Die Frage der Verknüpfung zwischen kommunaler Ebene und Landesebene wird sich in den nächsten Jahren Schritt für Schritt ebenso stellen. Wir haben im Rahmen der Haushaltsklausurtagung des Kabinetts für den Bereich Digitalisierung des Innenbereichs, also der kompletten Landesverwaltung, dem Innenministerium einen erheblichen Anteil von den 1 Milliarde Euro - ich glaube, es sind 150 Millionen Euro; die Zahl müsste ich gleich noch verifizieren - zur Verfügung gestellt, um den digitalen Ausbau der Landesverwaltung in Niedersachsen ebenfalls voranzubringen.
Ohne digitale Verwaltung wird digitale Wirtschaft am Ende nicht funktionieren. Wir werden zahlreiche Prozesse digitalisieren müssen, von der Anmeldung von Unternehmen oder Unternehmensneugründungen bis hin zu statistischen Abfragen oder zu Planungs- und Genehmigungsprozessen. Denken wir an Building Information Modeling. Das heißt, in meinem Bereich wird sich die Straßenbauverwaltung in den nächsten Jahren, nachdem ein Teil in die Bundesverwaltung abgegeben wird, im Rahmen der Digitalisierung mit den neuen Instrumenten der Planung, der Auslegung, der Eingabe von Vorschlägen der Bürgerinnen und Bürger im Rahmen von Anhörungen zu Verkehrsprojekten befassen müssen; zum Teil wird das heute schon umgesetzt.

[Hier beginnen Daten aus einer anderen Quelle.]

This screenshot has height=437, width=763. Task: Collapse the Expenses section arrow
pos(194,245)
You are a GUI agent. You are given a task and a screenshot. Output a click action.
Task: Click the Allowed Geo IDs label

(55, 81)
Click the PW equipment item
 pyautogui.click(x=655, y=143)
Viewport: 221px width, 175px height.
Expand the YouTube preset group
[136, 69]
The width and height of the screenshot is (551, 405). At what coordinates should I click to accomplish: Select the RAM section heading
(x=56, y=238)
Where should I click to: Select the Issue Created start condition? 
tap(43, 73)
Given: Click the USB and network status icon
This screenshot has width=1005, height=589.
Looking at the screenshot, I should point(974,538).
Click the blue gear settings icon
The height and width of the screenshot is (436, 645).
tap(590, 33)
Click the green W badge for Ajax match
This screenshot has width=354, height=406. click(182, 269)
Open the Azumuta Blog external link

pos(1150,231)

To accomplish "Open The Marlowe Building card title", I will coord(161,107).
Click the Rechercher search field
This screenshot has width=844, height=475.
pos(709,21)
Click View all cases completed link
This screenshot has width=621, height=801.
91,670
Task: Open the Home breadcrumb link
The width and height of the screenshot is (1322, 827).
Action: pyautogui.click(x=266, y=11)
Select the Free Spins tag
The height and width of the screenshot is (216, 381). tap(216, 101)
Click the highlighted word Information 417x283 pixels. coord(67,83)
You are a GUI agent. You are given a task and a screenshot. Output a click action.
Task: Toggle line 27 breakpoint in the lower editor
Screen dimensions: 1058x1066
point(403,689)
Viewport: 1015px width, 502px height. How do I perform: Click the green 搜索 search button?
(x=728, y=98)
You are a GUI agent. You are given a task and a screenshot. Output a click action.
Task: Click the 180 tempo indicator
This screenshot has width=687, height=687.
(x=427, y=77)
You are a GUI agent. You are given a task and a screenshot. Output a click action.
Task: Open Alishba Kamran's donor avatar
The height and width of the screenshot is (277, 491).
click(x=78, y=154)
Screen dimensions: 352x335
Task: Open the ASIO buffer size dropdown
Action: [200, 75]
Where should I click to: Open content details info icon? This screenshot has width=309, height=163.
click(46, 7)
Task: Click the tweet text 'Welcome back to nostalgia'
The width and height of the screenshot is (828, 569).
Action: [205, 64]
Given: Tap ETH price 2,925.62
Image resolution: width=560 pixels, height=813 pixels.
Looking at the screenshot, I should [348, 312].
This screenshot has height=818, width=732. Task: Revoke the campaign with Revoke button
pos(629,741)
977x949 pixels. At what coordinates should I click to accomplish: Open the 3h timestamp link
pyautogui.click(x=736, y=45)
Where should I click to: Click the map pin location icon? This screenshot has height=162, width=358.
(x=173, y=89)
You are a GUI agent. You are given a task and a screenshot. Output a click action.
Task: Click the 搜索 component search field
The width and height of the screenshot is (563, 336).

Wir sind sicherlich in vielen Bereichen noch am Anfang. Aber ich kann versichern, dass wir die digitale Justizakte, die Digitalisierung im Bereich der Straßenbauverwaltung, im Bereich der Finanzämter und sonstiger Antragsbearbeitungen, die stattfinden, Schritt für Schritt voranbringen werden. Dafür stehen ausreichend Haushaltsmittel aus dem Digitalisierungsmasterplan zur Verfügung.
Wir halten die Reihenfolge hier ein. Die nächste Zusatzfrage stellt Herr Henze, AfD-Fraktion. Bitte!
Vor dem Hintergrund, dass nur Berufe Zukunft haben werden, die sich der Digitalisierung angepasst haben, meine Frage an die Landesregierung: Planen Sie eine zusätzliche Kampagne für Schulabgänger, um ihnen Berufe mit digitaler Zukunft nahezubringen, damit in diesen Berufen dann genügend Ausgebildete zur Verfügung stehen, wenn sie gebraucht werden?